Sekarang saya ingin menyebut contoh lain yang mungkin lucu tapi masuk akal. Ia berpendapat bahwa makmum shalat tidak perlu membaca surah al-Fatihah. Cukup Imamnya saja. Menurutnya Imam adalah pemimpin. Suara Imam/pemimpin adalah sudah mewakili suara pengikutnya. “Qiroah al-Imam Qiroah al-Ma’mum”. Bacaan Imam adalah bacaan makmum.

Apakah Imam Abu Hanifah hanya mengandalkan argumen akal? Ternyata tidak. Abu Hanifah juga mengemukakan dasar hukumnya dari hadits Nabi yang dipercayainya. “Innama Ju’ila al-Imam Li Yu’tamma bihi”, Seseorang dijadikan Imam, agar diikuti makmumya. Ini hadits Sahih Bukhari. Lagi pula al-Qur’an menyatakan: “Jika al-Qur’an dibacakan kepada kalian, maka dengarkan dan diam”.

Pendapat ini menimbulkan masalah dan kontroversial di tengah-tengah masyarakat yang umumnya penganut sebagaimana mazhab al-Syafi’i yang mewajibkan setiap orang yang shalat membaca surah al-Fatihah. Mereka marah, dan menuduh yang tidak-tidak, lalu berkumpul untuk melakukan unjuk rasa sambil berteriak-teriak emosional.

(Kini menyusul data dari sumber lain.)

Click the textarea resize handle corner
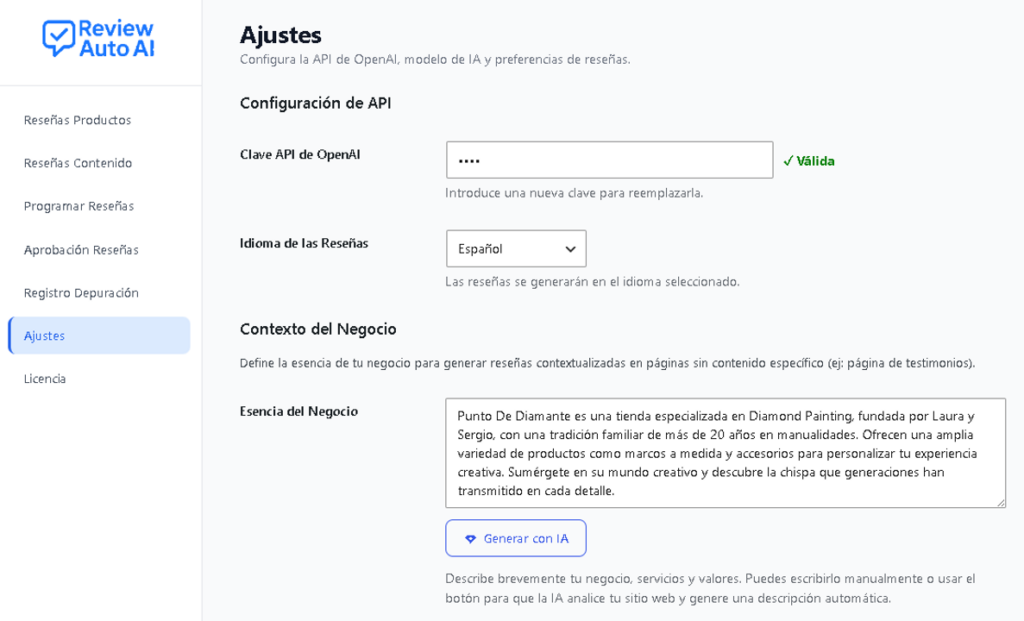This screenshot has width=1024, height=621. [1001, 503]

Mereka menuduh Imam Abu Hanifah telah sesat dan menyesatkan. Mereka kemudian berdemo dengan mendatangi rumah Abu Hanifah menuntutnya mencabut pendapatnya itu.

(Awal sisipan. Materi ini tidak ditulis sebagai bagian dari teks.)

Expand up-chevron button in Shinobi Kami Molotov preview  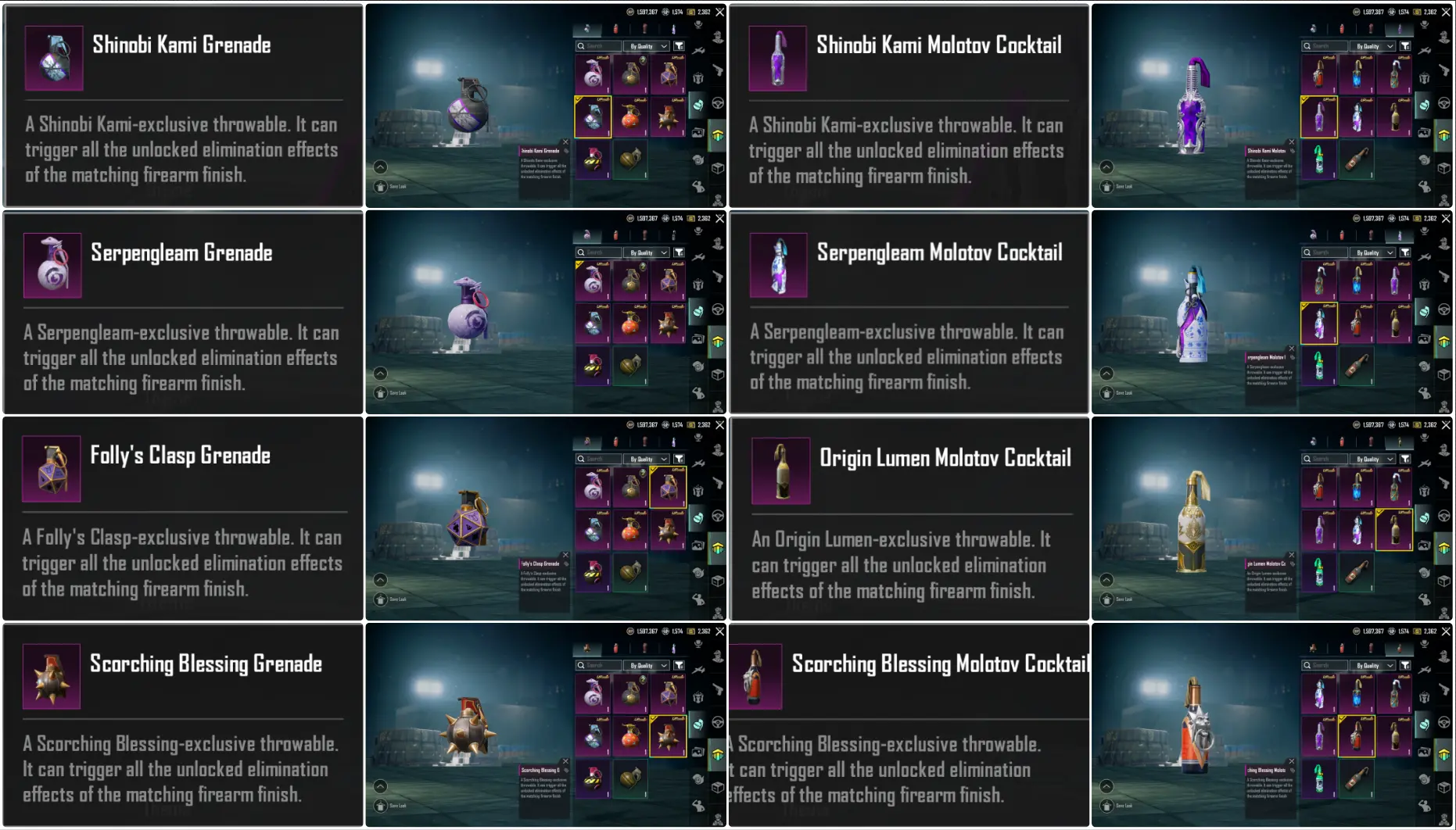click(1106, 166)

Abu Hanifah keluar menemui mereka sambil meminta bersikap tenang dan tidak membuat gaduh. Abu Hanifah lalu meminta mereka tidak saling berebut bicara. Setelah mereka tenang ia mengusulkan agar ada seorang di antara mereka yang terpandai, untuk menjadi wakil mereka guna mendiskusikan tuntutan mereka.

Baca Juga:  Jilbab, Hijab dan Kesalehan (1)

Sesudah mereka menunjuk seseorang yang dianggap paling mengerti agama, Abu Hanifah menanyakan kepada mereka: “apakah kalian setuju dengan orang ini? Mereka menjawab serentak: “Setujuu!”. Abu Hanifah bertanya lagi : “Apakah kalian akan mengikuti pendapatnya? Mereka menjawab lagi dengan suara yang sama: “Ya, kami akan mengikuti apapun yang akan disampaikan dan dilakukannya.

Kami “Sam’an wa Tho’atan”. Abu Hanifah mengatakan : “Nah, kalau demikian, masalahnya telah selesai. Sekarang kalian silakan kembali ke rumah masing-masing”. Mendengar itu, mereka, termasuk sang juru bicara, seperti orang bingung. “Kok selesai?. Apanya yang selesai?”

Peristiwa itu menunjukkan bahwa pendapat Abu Hanifah dibenarkan mereka. Bukankah pemimpin mereka adalah suara mereka juga? Jadi bukankah sudah cukup, bila dia saja yang bicara dan tidak perlu para pengikutnya ikut bicara?.

Cerita singkat di atas tidak dimaksudkan sebagai persetujuan saya terhadap pendapat Imam Abu Hanifah untuk kasus ini. Melainkan hanya ingin memperlihatkan bahwa hukum agama (fiqh) tidaklah tunggal, dan bukan tanpa argument dari teks agama. Imam Abu Hanifah hanya berargumen dengan akal sederhana, karena ia mengerti siapa yang dihadapinya. Ia sebenarnya juga punya argument naql (hadits), tetapi itu harus dijelaskan, mungkin akan panjang dan belum tentu dapat dimengerti.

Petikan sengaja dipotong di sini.